> TASK PROMPT
Give back every entry, copied exactly.

> STUDY MATERIAL
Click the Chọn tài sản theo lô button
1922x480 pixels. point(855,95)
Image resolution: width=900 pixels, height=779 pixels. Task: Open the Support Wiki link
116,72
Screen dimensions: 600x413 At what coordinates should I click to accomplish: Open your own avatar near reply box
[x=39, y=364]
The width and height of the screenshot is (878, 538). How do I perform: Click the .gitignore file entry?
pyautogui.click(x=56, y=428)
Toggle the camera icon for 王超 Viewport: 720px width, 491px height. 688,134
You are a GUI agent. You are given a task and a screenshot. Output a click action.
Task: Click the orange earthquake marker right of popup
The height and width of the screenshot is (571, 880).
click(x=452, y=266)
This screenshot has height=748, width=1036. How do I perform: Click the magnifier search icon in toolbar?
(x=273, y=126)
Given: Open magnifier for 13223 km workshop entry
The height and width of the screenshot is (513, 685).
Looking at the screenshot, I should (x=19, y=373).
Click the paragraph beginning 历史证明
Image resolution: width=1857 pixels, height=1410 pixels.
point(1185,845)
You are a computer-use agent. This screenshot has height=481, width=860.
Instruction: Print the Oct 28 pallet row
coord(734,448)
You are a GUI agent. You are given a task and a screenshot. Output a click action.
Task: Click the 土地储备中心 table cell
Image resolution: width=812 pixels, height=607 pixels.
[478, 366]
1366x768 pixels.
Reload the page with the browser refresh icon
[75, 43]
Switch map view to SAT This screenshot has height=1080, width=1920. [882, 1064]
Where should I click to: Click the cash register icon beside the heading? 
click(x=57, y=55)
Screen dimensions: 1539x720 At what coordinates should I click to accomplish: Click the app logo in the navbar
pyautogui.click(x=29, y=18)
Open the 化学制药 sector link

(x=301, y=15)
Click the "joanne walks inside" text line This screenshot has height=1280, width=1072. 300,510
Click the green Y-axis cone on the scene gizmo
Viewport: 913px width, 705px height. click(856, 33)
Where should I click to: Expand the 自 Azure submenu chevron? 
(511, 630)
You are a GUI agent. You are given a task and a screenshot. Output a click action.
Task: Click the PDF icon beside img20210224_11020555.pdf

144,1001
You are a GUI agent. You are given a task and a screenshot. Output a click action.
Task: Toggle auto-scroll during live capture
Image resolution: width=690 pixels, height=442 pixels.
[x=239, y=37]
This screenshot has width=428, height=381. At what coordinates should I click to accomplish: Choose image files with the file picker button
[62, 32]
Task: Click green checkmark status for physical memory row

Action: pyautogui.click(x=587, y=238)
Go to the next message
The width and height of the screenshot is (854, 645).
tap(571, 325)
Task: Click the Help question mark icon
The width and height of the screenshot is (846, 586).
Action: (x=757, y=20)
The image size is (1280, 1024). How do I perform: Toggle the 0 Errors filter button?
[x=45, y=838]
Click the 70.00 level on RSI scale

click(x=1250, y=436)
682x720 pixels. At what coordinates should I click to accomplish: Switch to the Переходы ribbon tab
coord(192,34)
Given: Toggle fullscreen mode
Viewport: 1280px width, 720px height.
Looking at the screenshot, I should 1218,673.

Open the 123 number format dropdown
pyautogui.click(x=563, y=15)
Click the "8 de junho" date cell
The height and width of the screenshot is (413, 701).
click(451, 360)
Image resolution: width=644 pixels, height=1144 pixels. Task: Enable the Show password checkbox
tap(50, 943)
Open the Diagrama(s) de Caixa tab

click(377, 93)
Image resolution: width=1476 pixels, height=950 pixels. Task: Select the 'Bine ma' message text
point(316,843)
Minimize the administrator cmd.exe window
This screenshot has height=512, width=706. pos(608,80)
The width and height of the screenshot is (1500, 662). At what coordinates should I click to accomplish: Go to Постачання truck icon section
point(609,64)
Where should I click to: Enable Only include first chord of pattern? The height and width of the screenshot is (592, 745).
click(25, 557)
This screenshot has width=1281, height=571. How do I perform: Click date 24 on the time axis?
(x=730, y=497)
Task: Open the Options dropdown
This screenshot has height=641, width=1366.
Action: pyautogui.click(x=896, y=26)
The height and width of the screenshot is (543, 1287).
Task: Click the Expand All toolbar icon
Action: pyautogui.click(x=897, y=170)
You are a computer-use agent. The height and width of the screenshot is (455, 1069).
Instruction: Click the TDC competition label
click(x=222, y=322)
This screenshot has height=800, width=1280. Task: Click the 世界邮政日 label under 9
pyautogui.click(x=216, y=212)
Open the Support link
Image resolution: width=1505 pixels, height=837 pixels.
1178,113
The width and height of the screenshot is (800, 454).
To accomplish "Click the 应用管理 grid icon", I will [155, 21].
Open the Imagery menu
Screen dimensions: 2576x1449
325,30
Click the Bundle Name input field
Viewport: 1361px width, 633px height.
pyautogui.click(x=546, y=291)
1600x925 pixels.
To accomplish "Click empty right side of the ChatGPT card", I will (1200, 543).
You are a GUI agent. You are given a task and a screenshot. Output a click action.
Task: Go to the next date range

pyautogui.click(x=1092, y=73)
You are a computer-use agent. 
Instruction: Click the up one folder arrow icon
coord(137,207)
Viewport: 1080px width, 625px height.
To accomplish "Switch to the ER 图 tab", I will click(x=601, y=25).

> WRITTEN REPLY
Click the Chọn tài sản theo lô button
1922x480 pixels. point(855,95)
Image resolution: width=900 pixels, height=779 pixels. Task: Open the Support Wiki link
116,72
Screen dimensions: 600x413 At what coordinates should I click to accomplish: Open your own avatar near reply box
[x=39, y=364]
The width and height of the screenshot is (878, 538). How do I perform: Click the .gitignore file entry?
pyautogui.click(x=56, y=428)
Toggle the camera icon for 王超 Viewport: 720px width, 491px height. 688,134
You are a GUI agent. You are given a task and a screenshot. Output a click action.
Task: Click the orange earthquake marker right of popup
The height and width of the screenshot is (571, 880).
click(x=452, y=266)
This screenshot has height=748, width=1036. How do I perform: Click the magnifier search icon in toolbar?
(x=273, y=126)
Given: Open magnifier for 13223 km workshop entry
The height and width of the screenshot is (513, 685).
Looking at the screenshot, I should (x=19, y=373).
Click the paragraph beginning 历史证明
Image resolution: width=1857 pixels, height=1410 pixels.
point(1185,845)
You are a computer-use agent. This screenshot has height=481, width=860.
Instruction: Print the Oct 28 pallet row
coord(734,448)
You are a GUI agent. You are given a task and a screenshot. Output a click action.
Task: Click the 土地储备中心 table cell
Image resolution: width=812 pixels, height=607 pixels.
[478, 366]
1366x768 pixels.
Reload the page with the browser refresh icon
[75, 43]
Switch map view to SAT This screenshot has height=1080, width=1920. [882, 1064]
Where should I click to: Click the cash register icon beside the heading? 
click(x=57, y=55)
Screen dimensions: 1539x720 At what coordinates should I click to accomplish: Click the app logo in the navbar
pyautogui.click(x=29, y=18)
Open the 化学制药 sector link

(x=301, y=15)
Click the "joanne walks inside" text line This screenshot has height=1280, width=1072. 300,510
Click the green Y-axis cone on the scene gizmo
Viewport: 913px width, 705px height. click(856, 33)
Where should I click to: Expand the 自 Azure submenu chevron? 
(511, 630)
You are a GUI agent. You are given a task and a screenshot. Output a click action.
Task: Click the PDF icon beside img20210224_11020555.pdf

144,1001
You are a GUI agent. You are given a task and a screenshot. Output a click action.
Task: Toggle auto-scroll during live capture
Image resolution: width=690 pixels, height=442 pixels.
[x=239, y=37]
This screenshot has width=428, height=381. At what coordinates should I click to accomplish: Choose image files with the file picker button
[62, 32]
Task: Click green checkmark status for physical memory row

Action: pyautogui.click(x=587, y=238)
Go to the next message
The width and height of the screenshot is (854, 645).
tap(571, 325)
Task: Click the Help question mark icon
The width and height of the screenshot is (846, 586).
Action: (x=757, y=20)
The image size is (1280, 1024). How do I perform: Toggle the 0 Errors filter button?
[x=45, y=838]
Click the 70.00 level on RSI scale

click(x=1250, y=436)
682x720 pixels. At what coordinates should I click to accomplish: Switch to the Переходы ribbon tab
coord(192,34)
Given: Toggle fullscreen mode
Viewport: 1280px width, 720px height.
Looking at the screenshot, I should 1218,673.

Open the 123 number format dropdown
pyautogui.click(x=563, y=15)
Click the "8 de junho" date cell
The height and width of the screenshot is (413, 701).
click(451, 360)
Image resolution: width=644 pixels, height=1144 pixels. Task: Enable the Show password checkbox
tap(50, 943)
Open the Diagrama(s) de Caixa tab

click(377, 93)
Image resolution: width=1476 pixels, height=950 pixels. Task: Select the 'Bine ma' message text
point(316,843)
Minimize the administrator cmd.exe window
This screenshot has height=512, width=706. pos(608,80)
The width and height of the screenshot is (1500, 662). At what coordinates should I click to accomplish: Go to Постачання truck icon section
point(609,64)
Where should I click to: Enable Only include first chord of pattern? The height and width of the screenshot is (592, 745).
click(25, 557)
This screenshot has width=1281, height=571. How do I perform: Click date 24 on the time axis?
(x=730, y=497)
Task: Open the Options dropdown
This screenshot has height=641, width=1366.
Action: pyautogui.click(x=896, y=26)
The height and width of the screenshot is (543, 1287).
Task: Click the Expand All toolbar icon
Action: pyautogui.click(x=897, y=170)
You are a computer-use agent. The height and width of the screenshot is (455, 1069).
Instruction: Click the TDC competition label
click(x=222, y=322)
This screenshot has height=800, width=1280. Task: Click the 世界邮政日 label under 9
pyautogui.click(x=216, y=212)
Open the Support link
Image resolution: width=1505 pixels, height=837 pixels.
1178,113
The width and height of the screenshot is (800, 454).
To accomplish "Click the 应用管理 grid icon", I will [155, 21].
Open the Imagery menu
Screen dimensions: 2576x1449
325,30
Click the Bundle Name input field
Viewport: 1361px width, 633px height.
pyautogui.click(x=546, y=291)
1600x925 pixels.
To accomplish "Click empty right side of the ChatGPT card", I will (1200, 543).
You are a GUI agent. You are given a task and a screenshot. Output a click action.
Task: Go to the next date range

pyautogui.click(x=1092, y=73)
You are a computer-use agent. 
Instruction: Click the up one folder arrow icon
coord(137,207)
Viewport: 1080px width, 625px height.
To accomplish "Switch to the ER 图 tab", I will click(x=601, y=25).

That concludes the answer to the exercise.